The whole resort has a kind of down-at-heel atmosphere about it that is very common in British seaside resorts, an atmosphere that I am very fond of, maybe because cracked pavements and crumbling promenades bring back happy childhood memories for me of eating chips in the rain and turning blue in the sea off the Antrim coast. However, the beach is long and lovely and my children were delighted that there were actual waves to play in, instead of the millpond water they had been used to on Koh Phangan.
So what did we do? We rented bikes and cruised around looking for the action. The video below is useful in summing up just how much action we found (as well as how idyllic it was there of course).
We did get chased by a couple of dogs as well, which was quite exciting.
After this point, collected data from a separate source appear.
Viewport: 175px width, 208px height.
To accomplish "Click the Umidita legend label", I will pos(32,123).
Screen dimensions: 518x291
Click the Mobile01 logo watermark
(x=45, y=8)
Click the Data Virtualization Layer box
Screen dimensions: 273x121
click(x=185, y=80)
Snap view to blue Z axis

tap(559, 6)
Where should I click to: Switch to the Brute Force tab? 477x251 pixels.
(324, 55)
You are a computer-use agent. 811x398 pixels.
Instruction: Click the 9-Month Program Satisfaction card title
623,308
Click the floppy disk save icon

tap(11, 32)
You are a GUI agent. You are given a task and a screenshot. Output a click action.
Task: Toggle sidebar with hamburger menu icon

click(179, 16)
Despite the lack of action we happily spent a whole week just hanging out, cycling, swimming and eating more than we needed to. I am not sure what else we did to pass the time really; we didn’t even have Wi-Fi at our guesthouse so we must have been reduced to reading books and having conversations, like in the olden days. Maybe Ban Krut turns into a heaving, frenetic party spot in the high season but I doubt it. I had been warned about the weekend karaoke nights, but if they were happening at all, they were happening in a considerate manner, nowhere near me.
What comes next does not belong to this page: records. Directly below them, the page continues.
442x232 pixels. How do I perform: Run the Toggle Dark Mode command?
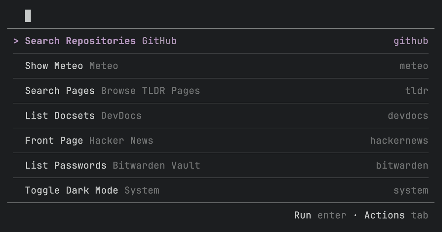[x=72, y=190]
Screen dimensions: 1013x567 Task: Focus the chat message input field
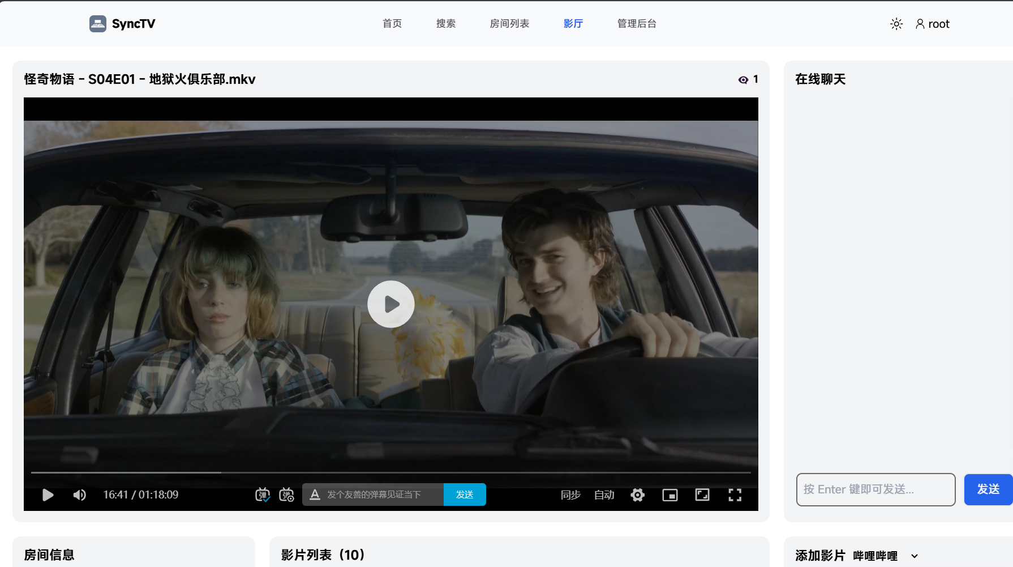(875, 489)
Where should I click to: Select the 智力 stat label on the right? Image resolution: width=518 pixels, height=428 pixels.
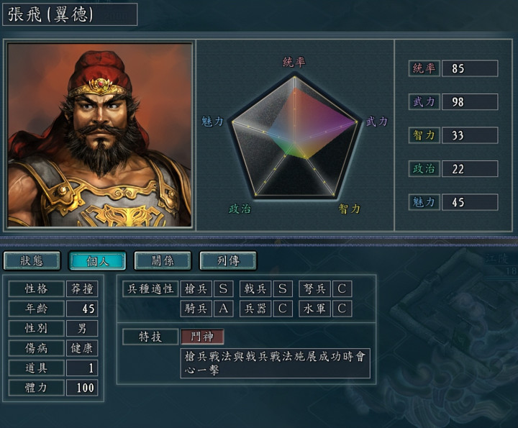[x=424, y=135]
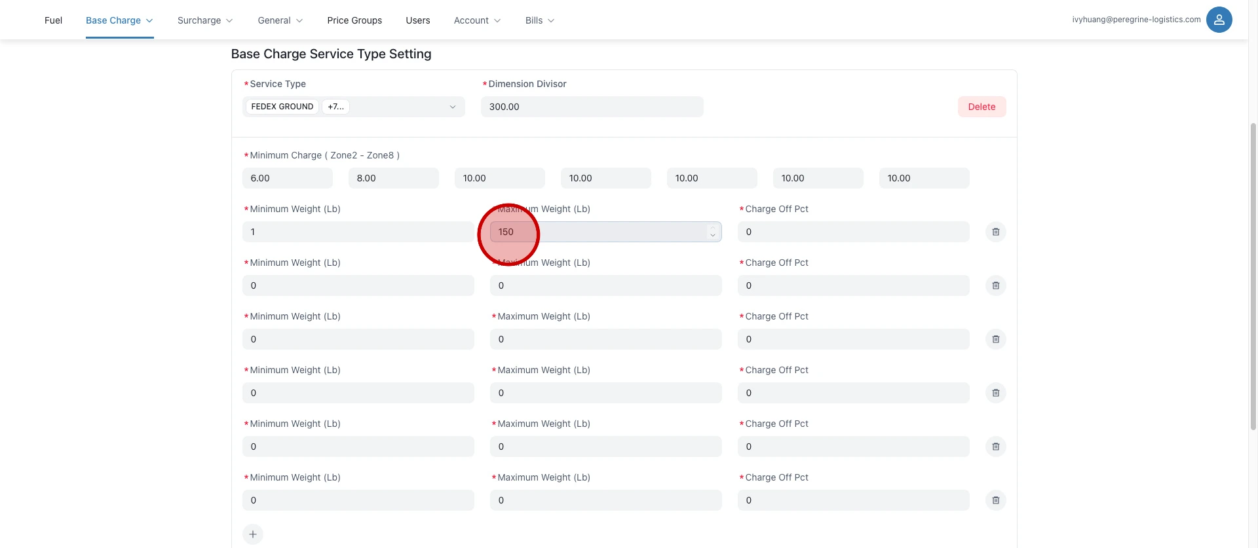
Task: Expand the Surcharge menu
Action: pos(204,20)
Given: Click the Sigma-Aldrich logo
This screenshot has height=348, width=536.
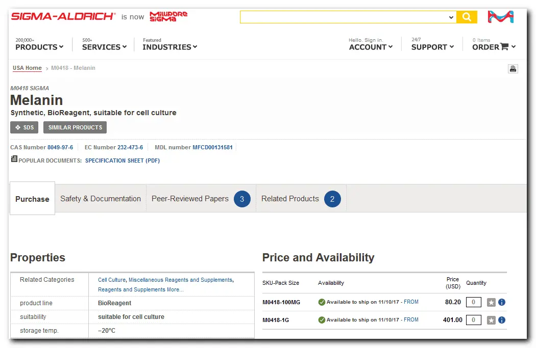Looking at the screenshot, I should (x=63, y=16).
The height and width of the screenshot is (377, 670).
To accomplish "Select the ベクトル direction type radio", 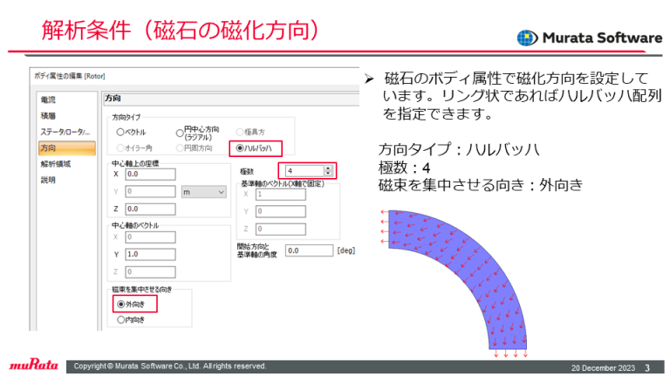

To go back to my American friend, he explained to me after he had finished his dance that he had been travelling the world for over 20 years before he washed up in Ban Krut. He said that a few days after arriving he put his backpack away because he knew that he had found the perfect place for him and he wasn’t ever planning to leave. I am pleased for him, pleased that he has found his home after all these years and I totally understand why he doesn’t want more people like us turning up, but having seen the rate of change on Samui and Koh Phangan over the last decade or so, I am pretty sure it won’t be too long before the hoards descend and he might have to get that old backpack out again after all.
My really useful travel tips for Ban Krut
- If you are heading to the beach and have a heavy bag or short legs you can get a motorbike taxi from outside the train station. It only cost us 40 baht to get to our guesthouse. It is a walkable distance to the central accommodation but I would have only spent the 40 baht I saved on a cooling beer when I got there anyway.
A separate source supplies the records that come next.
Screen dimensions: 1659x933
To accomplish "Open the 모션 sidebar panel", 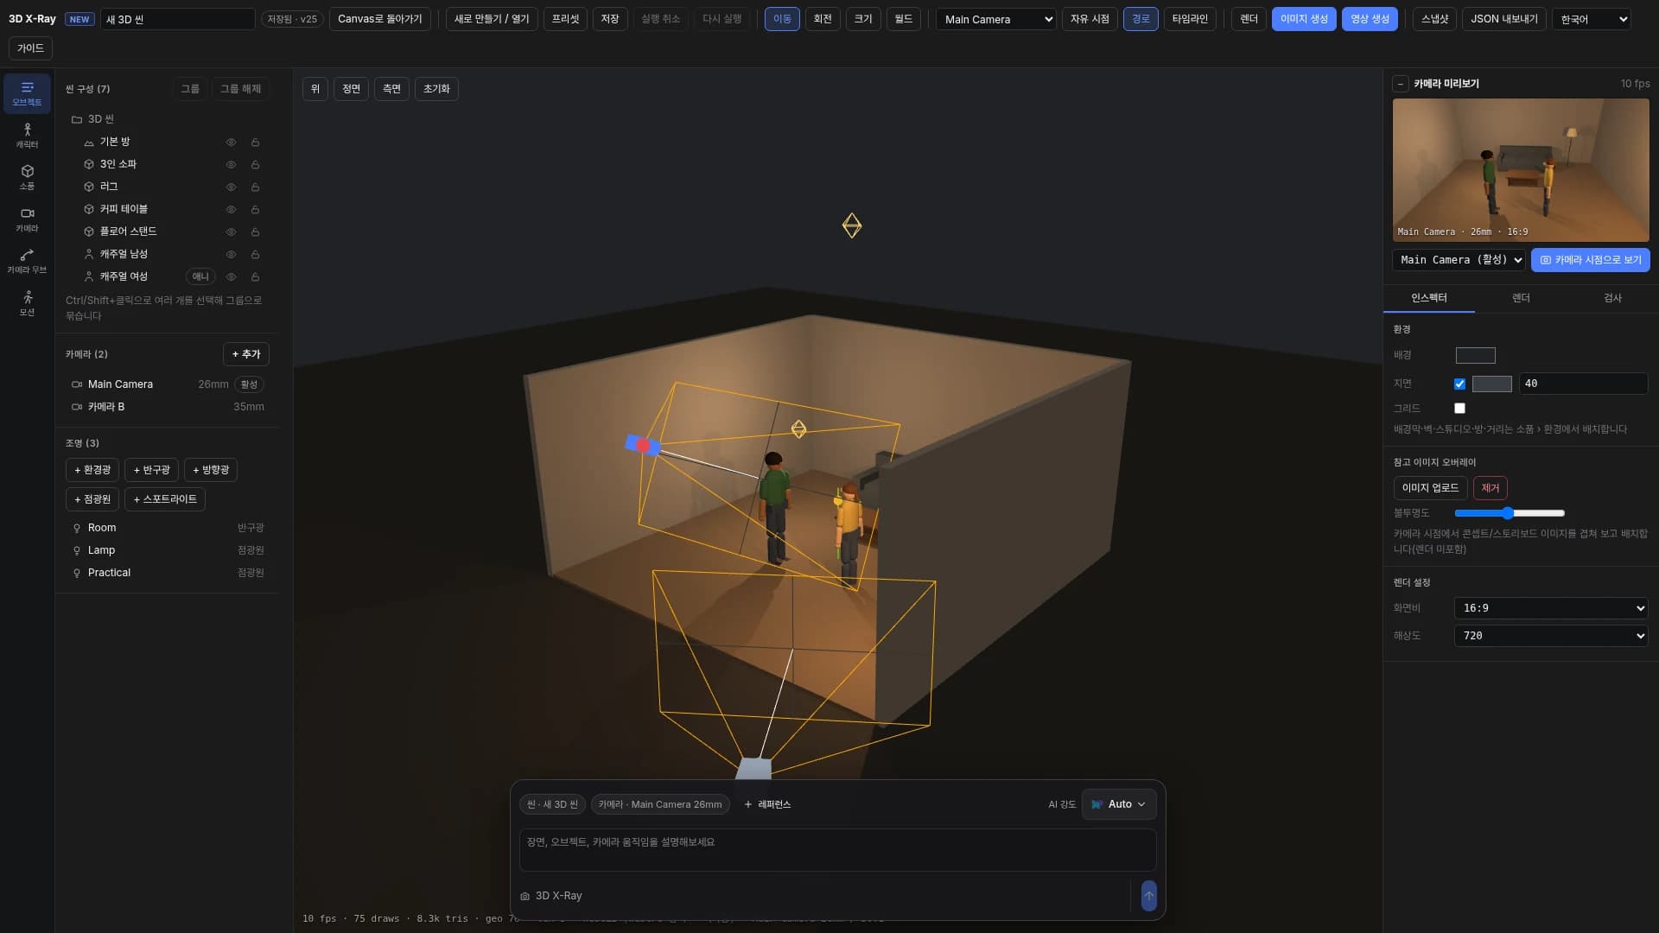I will click(27, 303).
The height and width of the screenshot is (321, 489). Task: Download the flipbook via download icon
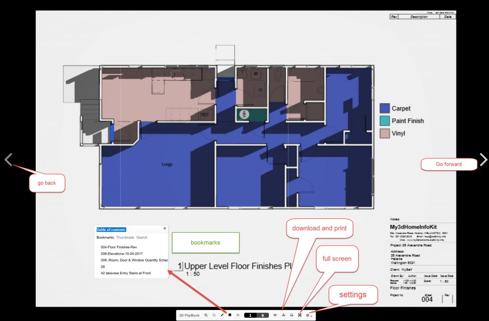tap(284, 315)
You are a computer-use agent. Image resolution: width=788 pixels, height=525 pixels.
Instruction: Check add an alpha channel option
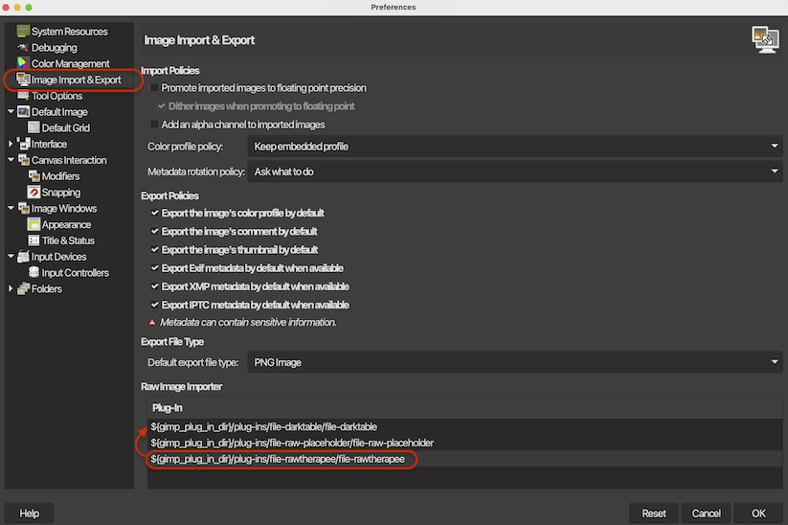click(155, 125)
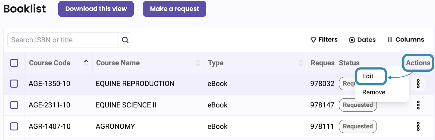The height and width of the screenshot is (140, 435).
Task: Open three-dot menu for EQUINE SCIENCE II
Action: (x=418, y=105)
- If you are looking for a budget option then stay in the Siripong Guest House, like we did (300 baht fan double/400 aircon). The wonderful lady who runs it understands a lot more English than she speaks and she also operates an amazing shop across the road that stocks everything that you could ever possibly need under one roof.
- The resort itself is well spread out along the beach and there is hardly any traffic, so if you aren’t a moped lover, hire a bike. The bike hire shop has some interesting models that seat up to four people if you don’t mind people laughing and pointing at you.
- Much of the signage in Ban Krut is solely in Thai, which makes it interesting when you go out to eat. Do not fear, despite having all of their signage in Thai we found that the places we stopped at had a menu translated into English, saving you the awkward chicken impressions and embarrassing misunderstandings.
- For street eats, head up to the area between the opposing Tesco and 7/11 in the evening. You can find kid friendly things like noodle soup and grilled chicken up there before buying an ice-lolly for dessert. Perfect.